[英]How to call a function in an elisp program, and follow the interactive path?
If I call ispell-check-version
interactively (through Mx ) it got this answer: 如果我以交互方式调用
ispell-check-version
(通过Mx ),它得到了这个答案:
@(#) International Ispell Version 3.3.02 12 Jun 2005, ispell.el 3.6 - 7-Jan-2003
@(#)International Ispell Version 3.3.02 2005年6月12日,ispell.el 3。

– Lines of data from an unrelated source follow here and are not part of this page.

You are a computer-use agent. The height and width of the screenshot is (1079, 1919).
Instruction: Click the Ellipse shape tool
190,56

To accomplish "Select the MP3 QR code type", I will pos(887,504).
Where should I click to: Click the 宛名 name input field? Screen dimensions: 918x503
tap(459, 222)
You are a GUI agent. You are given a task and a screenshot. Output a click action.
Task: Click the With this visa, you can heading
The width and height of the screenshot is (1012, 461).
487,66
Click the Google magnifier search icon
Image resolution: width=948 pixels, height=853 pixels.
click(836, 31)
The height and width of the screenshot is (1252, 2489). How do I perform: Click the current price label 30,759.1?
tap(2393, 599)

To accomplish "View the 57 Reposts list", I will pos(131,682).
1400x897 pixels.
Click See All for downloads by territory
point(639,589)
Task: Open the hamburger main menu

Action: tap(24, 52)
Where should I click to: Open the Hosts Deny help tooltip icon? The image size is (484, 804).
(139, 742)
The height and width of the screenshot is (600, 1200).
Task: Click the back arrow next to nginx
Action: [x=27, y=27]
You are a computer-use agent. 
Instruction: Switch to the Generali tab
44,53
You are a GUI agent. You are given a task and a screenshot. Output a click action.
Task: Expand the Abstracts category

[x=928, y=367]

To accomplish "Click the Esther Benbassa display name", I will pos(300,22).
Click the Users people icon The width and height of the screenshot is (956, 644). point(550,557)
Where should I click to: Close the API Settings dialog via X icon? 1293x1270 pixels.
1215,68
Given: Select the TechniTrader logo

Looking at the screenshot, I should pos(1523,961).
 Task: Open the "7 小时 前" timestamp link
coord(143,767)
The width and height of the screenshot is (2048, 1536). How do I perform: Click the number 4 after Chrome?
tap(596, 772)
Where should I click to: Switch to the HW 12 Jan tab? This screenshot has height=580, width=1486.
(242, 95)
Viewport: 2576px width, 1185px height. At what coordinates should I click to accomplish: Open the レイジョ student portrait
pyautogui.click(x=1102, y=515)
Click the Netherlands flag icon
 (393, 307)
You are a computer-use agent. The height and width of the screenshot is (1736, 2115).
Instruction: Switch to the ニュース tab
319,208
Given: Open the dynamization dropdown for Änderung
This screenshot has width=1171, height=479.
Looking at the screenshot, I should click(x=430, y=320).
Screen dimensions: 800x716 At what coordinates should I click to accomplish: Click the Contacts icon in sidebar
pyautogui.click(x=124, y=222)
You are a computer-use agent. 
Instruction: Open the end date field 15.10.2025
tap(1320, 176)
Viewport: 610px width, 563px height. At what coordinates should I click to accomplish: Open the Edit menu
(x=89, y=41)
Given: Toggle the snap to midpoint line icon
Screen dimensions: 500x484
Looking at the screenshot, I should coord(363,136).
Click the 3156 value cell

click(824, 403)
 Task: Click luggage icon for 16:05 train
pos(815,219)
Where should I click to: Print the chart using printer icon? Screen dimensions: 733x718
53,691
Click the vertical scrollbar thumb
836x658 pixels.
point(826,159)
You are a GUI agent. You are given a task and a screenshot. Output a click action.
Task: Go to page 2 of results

6 - 7-Jan-2003
Fine. 精细。 Now let's say I want to call it from a program.
现在让我们说我想从程序中调用它。 I expect to get the same result.
我希望得到相同的结果。 But the function behaves differently when not call interactively.
但是当不以交互方式调用时,函数的行为会有所不同。 Its documentation tells so, and indeed it does.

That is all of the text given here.